2) 米、英、独、仏で承認された医薬品については、自動的に評価の対象とする。
3) それら未承認薬について確実に治験を行えるようにする。
現在、特定療養費制度によって、混合診療が一定限度内で認められており、治験薬についてもその対象となっています。また、薬事法の改正によって、治験は製薬企業だけでなく、医師主導で行う臨床試験も治験として認められるようになりました。これらの制度を活用して、未承認薬の混合診療を認めることを検討するということです。
? 先進医療技術の実施
特定療養費制度では、高度な先進医療については、医療機関からの申請に基づいて中医協で審査し、厚労省が承認することにより混合診療が認められています。答申ではこれを拡大し、高度でないものも含め、先進的は医療技術について、一定水準の要件を満たす医療機関には、届出により混合診療を認めるようにすべき、としています。このため、
? その医療技術を評価するための専門家委員会を大臣が設置し、定期的に開催する。
? 委員会は、(ア)支障なし、(イ)中止又は変更、(ウ)保留、のいずれかの結論を3ヶ月以内に出し、通知する。
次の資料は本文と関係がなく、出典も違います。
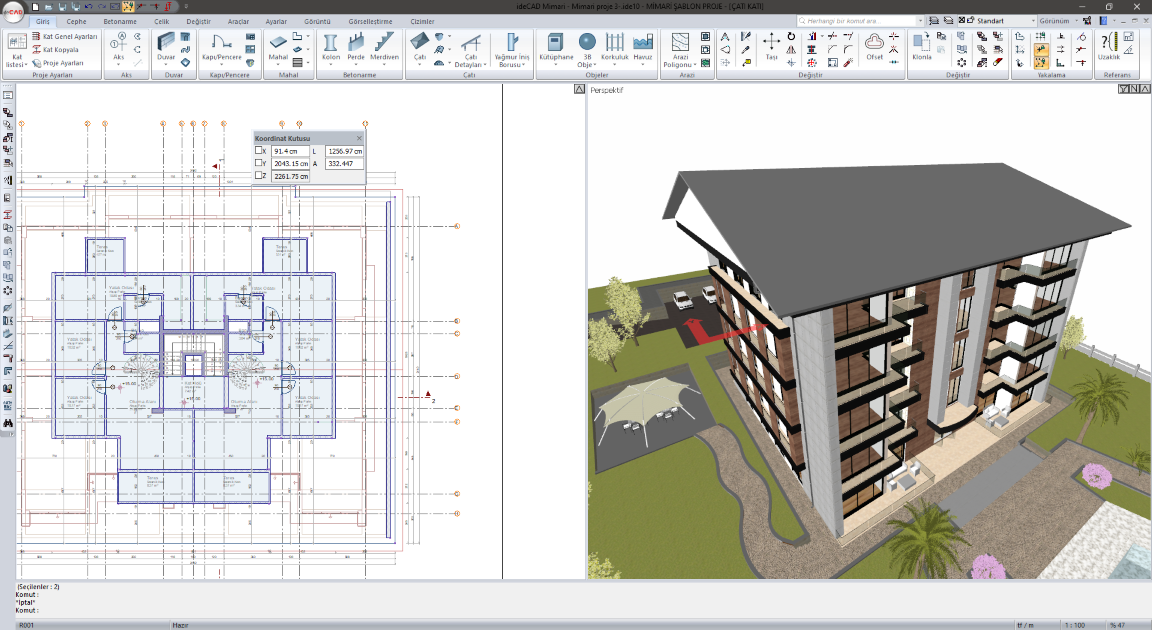
Task: Choose the Klonla (clone) tool
Action: tap(921, 44)
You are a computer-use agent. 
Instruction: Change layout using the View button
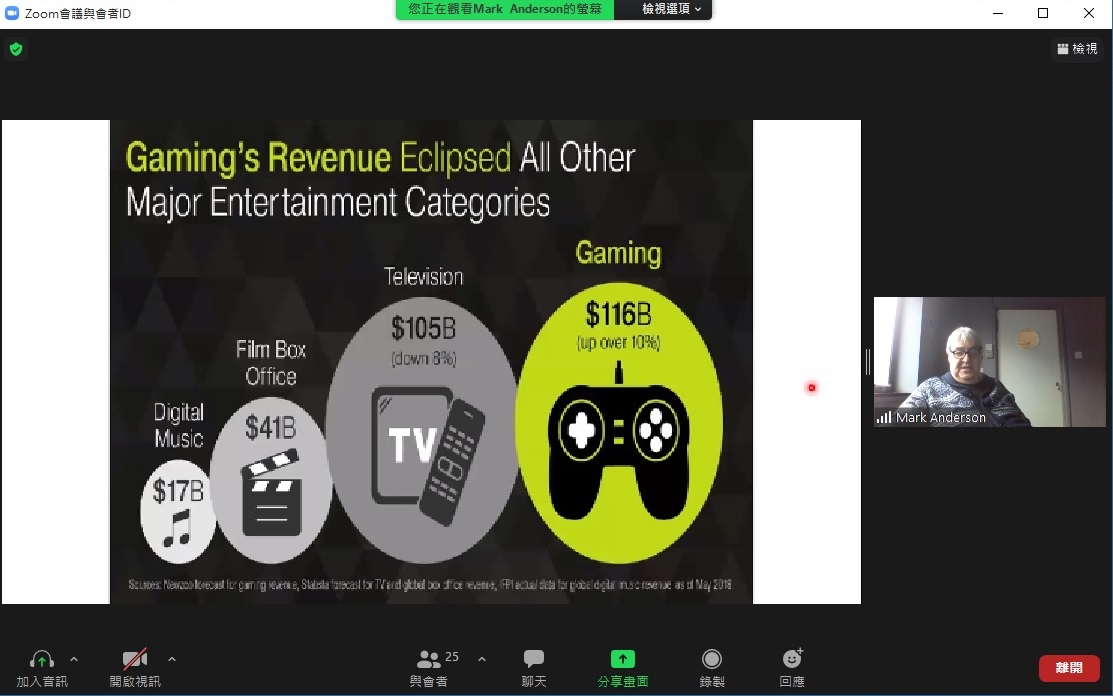1077,49
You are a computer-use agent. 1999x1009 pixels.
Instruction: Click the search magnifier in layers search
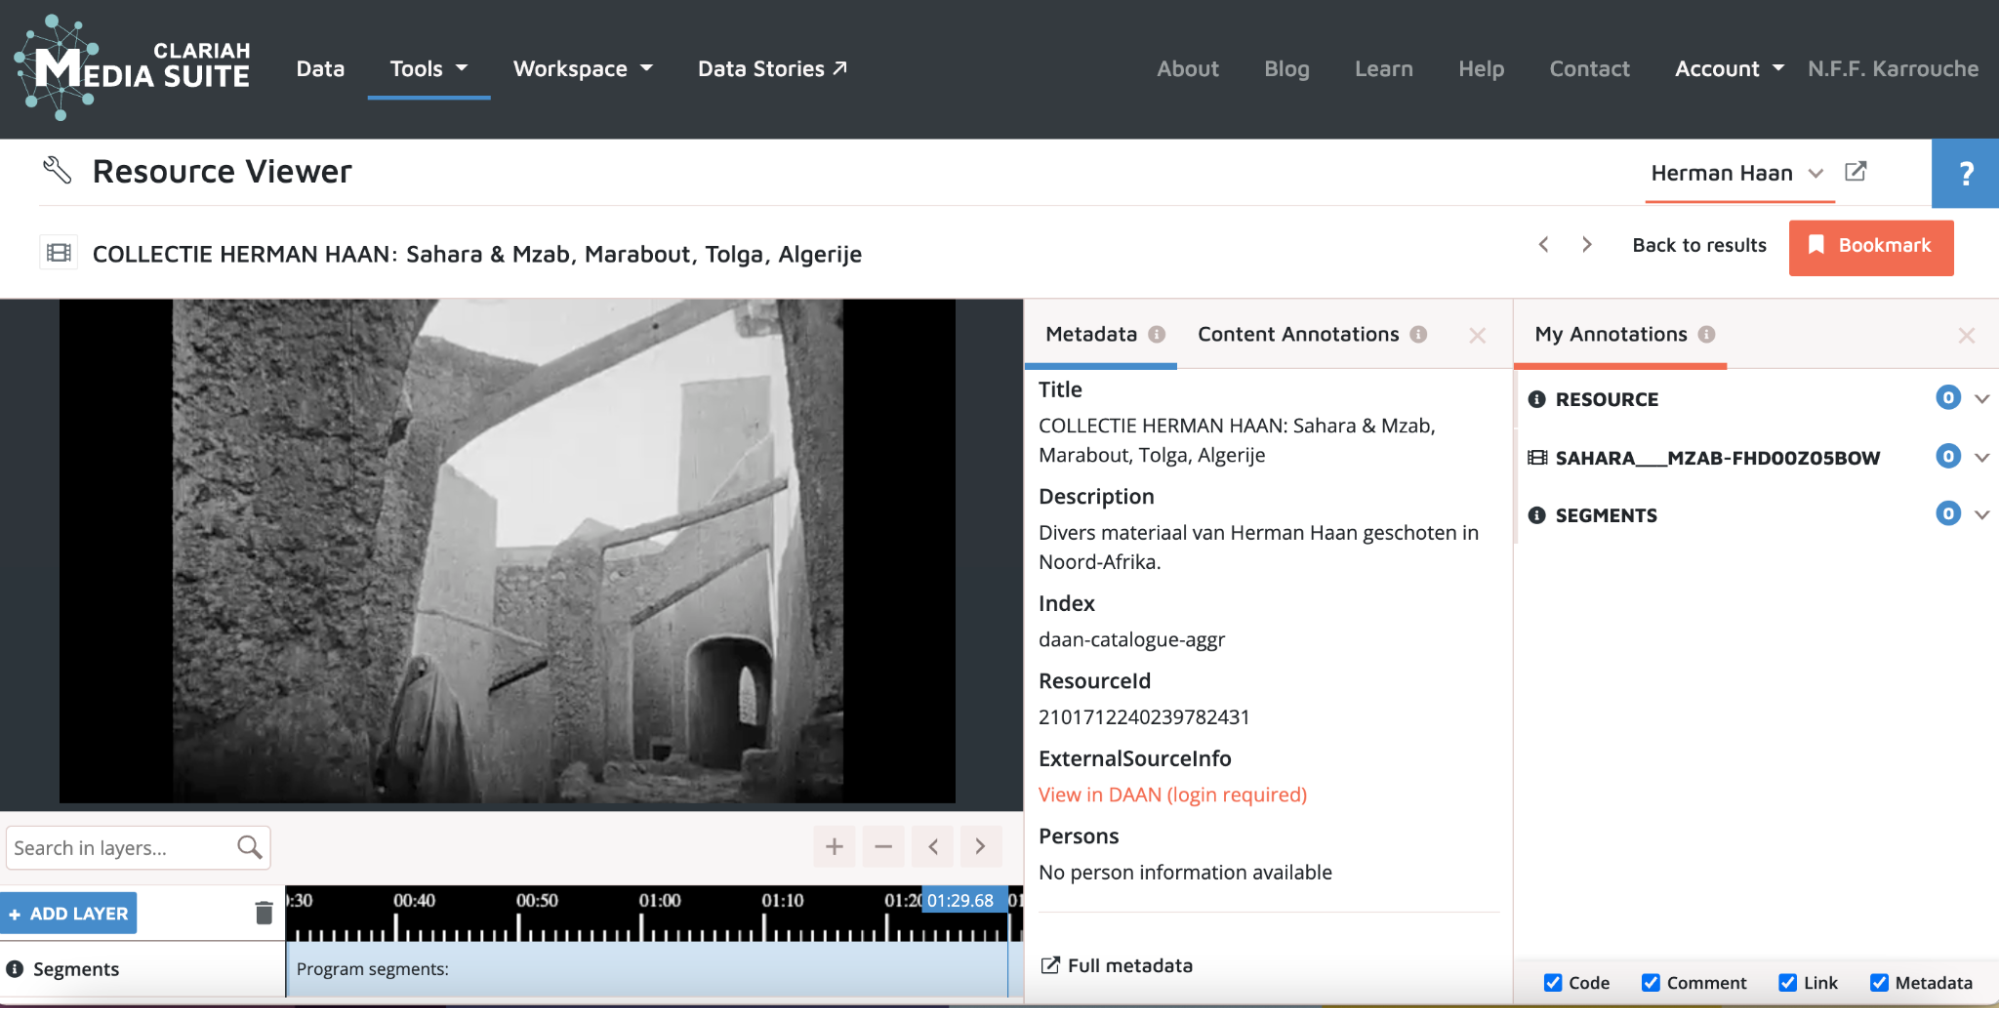pyautogui.click(x=249, y=848)
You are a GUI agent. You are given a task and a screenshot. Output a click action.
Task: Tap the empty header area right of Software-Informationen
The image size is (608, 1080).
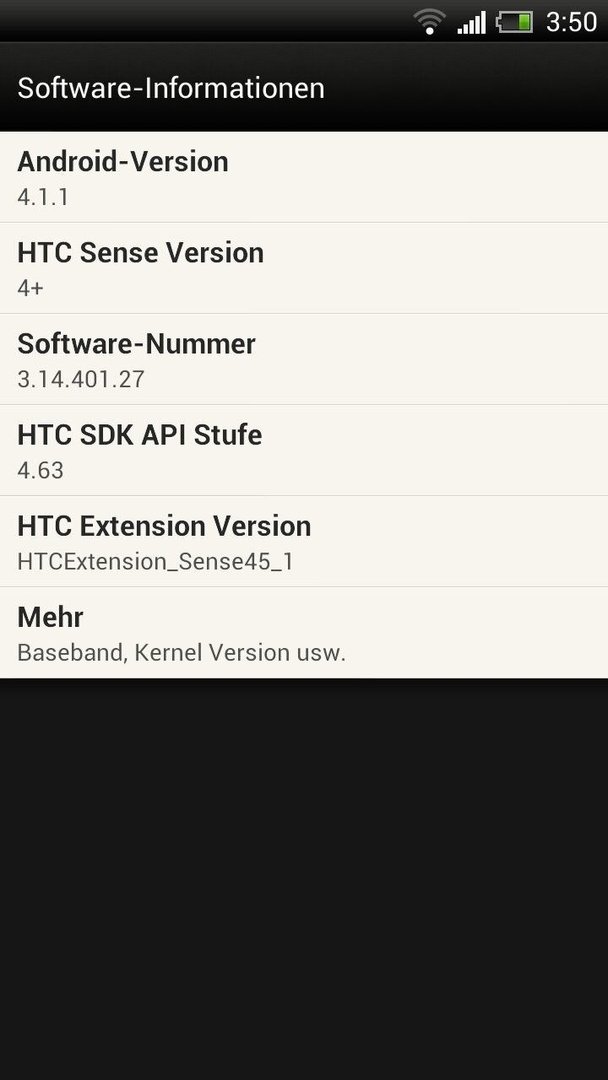[x=466, y=88]
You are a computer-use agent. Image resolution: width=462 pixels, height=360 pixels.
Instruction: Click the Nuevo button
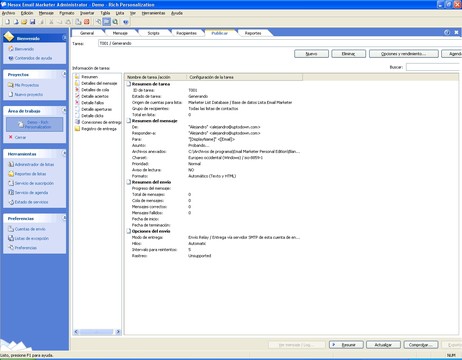[x=311, y=54]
以上のような措置をまず現行制度内で実施し、必要な法改正については、平成18年通常国会に法案を提出することとされています。

(2)医薬品販売規制の見直し
 一般用医薬品の一般小売店での販売について、今回の答申でも引き続き重点項目として取り上げられています。今回は、次のような内容となっています。
「一般用医薬品販売制度について、消費者の利便と安全確保の観点から、医薬品のリスクの程度を評価し、医薬品それぞれのリスクに応じて、薬剤師等の専門家の配置のあり方や専門家の関与における情報通信技術の活用等を検討し、その結論を踏まえて、必要な措置を講ずるべきである。」
 答申では、これについても平成18年通常国会に法案提出するよう求めています。 厚生労働省は、平成11年に続いて、昨年、一部の医薬品を医薬部外品に移行する措置を取りましたが、それと併行して「医薬品販売制度改革検討会議」を設置して議論を進めており、今回の答申はこれを踏まえてのものです。
 薬事法については、平成15年に大改正が行なわれ、この4月から前面実施されます。この改正は、医薬品等の市販後の安全対策の一層の強化を目的としたものです。今回の規制緩和の動きに対し、医薬品の安全規制の重要さを、更に、訴えて行く必要を感じます。
ここ数日、東日本は大雪、豪雪が続き、寒さは厳しくなっています。21日には通常国会が召集され、郵政民営化関連法案を始め、国会では熱い議論が始まります。皆様、体調を整えて、年末、今年がいい年であったと言えるよう、頑張りましょう。